**What is required**
Lines from the one containing "This screenshot has height=618, width=1568." through the final line of the data, restated word for word and free of pictures, make up the whole answer.

Start of Data extract

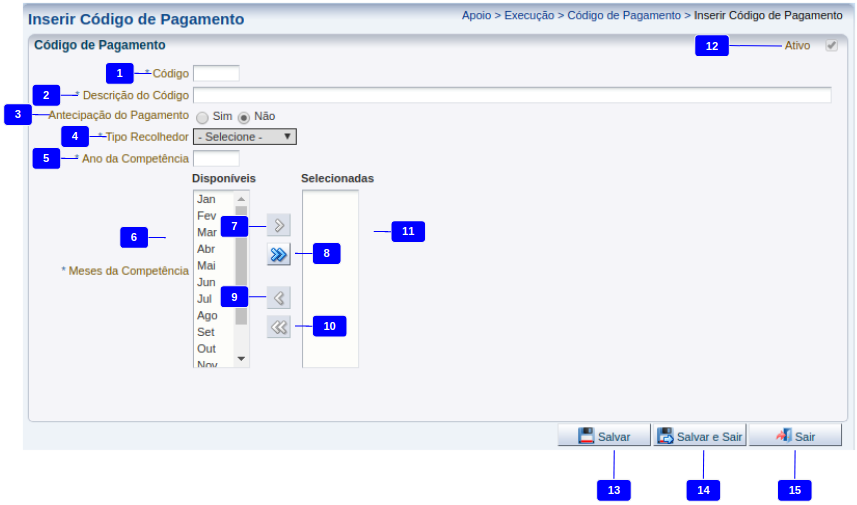Image resolution: width=857 pixels, height=505 pixels.
Task: Click the Salvar button with floppy disk icon
Action: pos(604,436)
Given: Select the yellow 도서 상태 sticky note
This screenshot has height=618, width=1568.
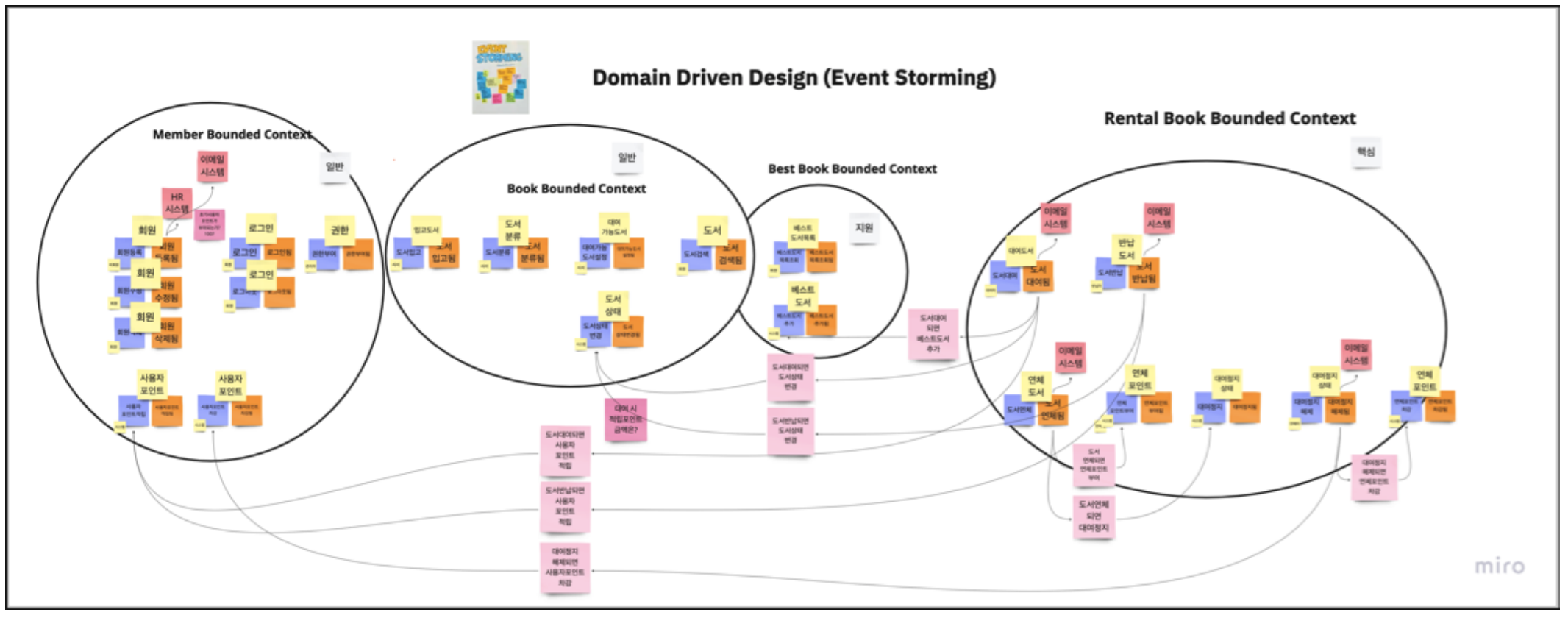Looking at the screenshot, I should point(613,305).
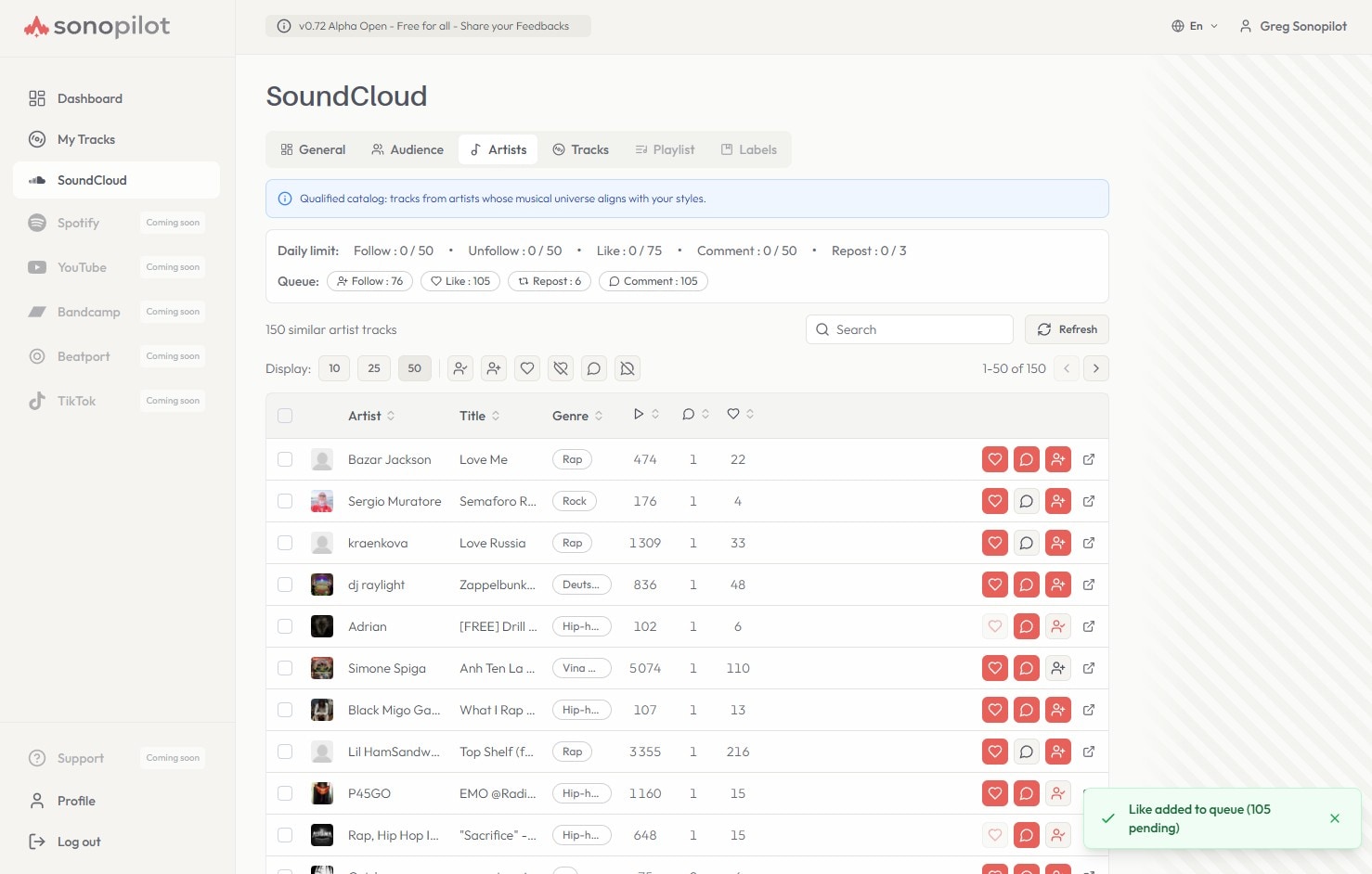Check the row checkbox for P45GO

(285, 793)
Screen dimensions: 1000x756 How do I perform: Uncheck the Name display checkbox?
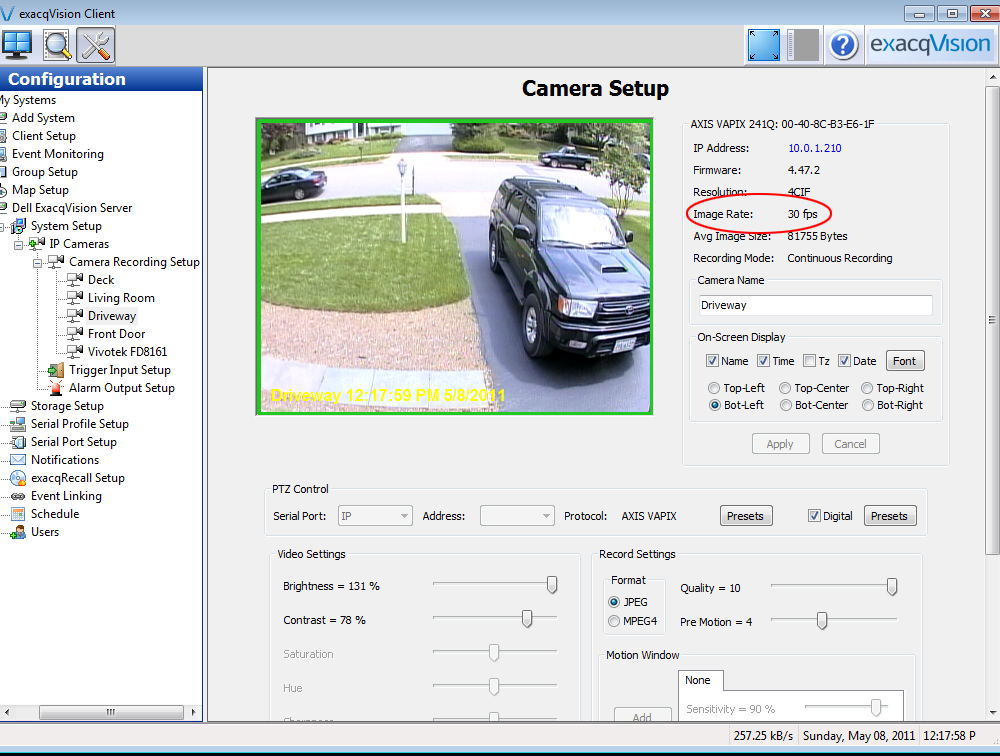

End of Data extract

**Answer space**
This screenshot has height=618, width=1568.
Looking at the screenshot, I should point(613,305).
Check the row checkbox for P45GO

(285, 793)
Screen dimensions: 1000x756 How do I perform: Uncheck the Name display checkbox?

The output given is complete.